On 12.02.2018 13:56, Takashi Iwai wrote:
On Sat, 27 Jan 2018 15:42:59 +0100, Maciej S. Szmigiero wrote:
The Audigy 2 CA0102 chip (but most likely others from the emu10k1 family, too) has a problem that from time to time it likes to do few DMA reads a bit beyond its normal allocation and gets very confused if these reads get blocked by a IOMMU.
For the first (reserved) page this happens multiple times at every playback, for various synth pages it happens randomly, rarely for PCM playback buffers and the page table memory itself.

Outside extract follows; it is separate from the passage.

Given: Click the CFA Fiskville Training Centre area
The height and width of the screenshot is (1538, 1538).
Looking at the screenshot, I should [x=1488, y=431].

All these reads seem to follow a similar pattern, observed read offsets beyond the allocation end were 0x00, 0x40, 0x80 and 0xc0 (PCI cache line multiples), so it looks like the device tries to accesses up to 256 extra bytes.
As a workaround let's widen these DMA allocations by an extra page if we detect that the device is behind a non-passthrough IOMMU (the DMA memory should be relatively plenty on IOMMU systems).

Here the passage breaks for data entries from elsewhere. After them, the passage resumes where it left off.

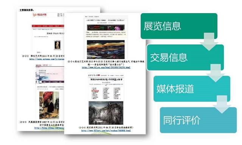The height and width of the screenshot is (145, 242).
Task: Click the 博宝艺术网 logo at top
Action: 39,15

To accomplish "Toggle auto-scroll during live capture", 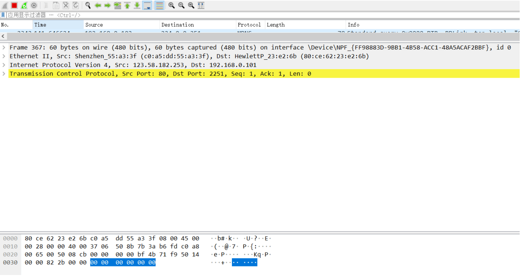I will click(147, 5).
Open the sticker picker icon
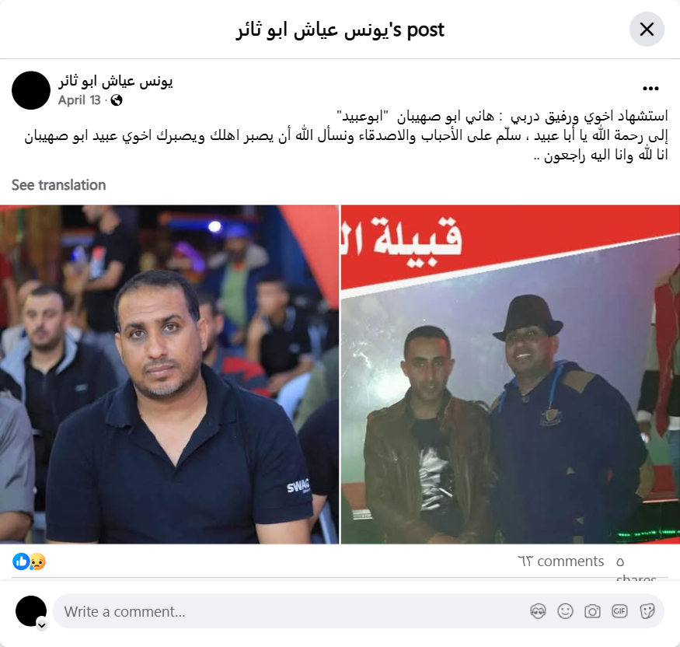The height and width of the screenshot is (647, 680). tap(647, 611)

Signed-off-by: Maciej S. Szmigiero mail@maciej.szmigiero.name
Changes from v1: Apply this workaround also to PCM playback buffers since it seems they are affected, too.
Instead of adjusting the allocation size in the caller side, how about adding a new helper to wrap around the call of snd_dma_alloc_pages()?
We may need a counterpart to free pages in synth, but it's a single place in __synth_free_pages(), so it can be open-coded with some proper comments, too.
I guess you mean adding a new wrapper to the ALSA core somewhere near snd_dma_alloc_pages() (something named like snd_dma_dev_alloc_pages_maybe_wider() ?).
Since snd_dma_alloc_pages() currently takes only a "struct device" per-device parameter we wouldn't have a place to store a flag indicating whether a device needs this workaround (or not) so we would need to detect it every time this wrapper function gets called - in contrast, in the current implementation this is done just once at the device initialization time in snd_emu10k1_detect_iommu().
There are only 3 allocations that use snd_dma_alloc_pages() in this driver that would use this new wrapper function, and each time the overhead is just a two-line "if" block. If one excludes synth, since it already uses a helper function to compute these allocations lengths, that count lowers to only 2 places.
That's why I think a driver-local change here is enough.
Also, there is always a possibility to refactor the code into a common helper if it turns out that there are other sound card with the same problem.
thanks,
Takashi
Thanks, Maciej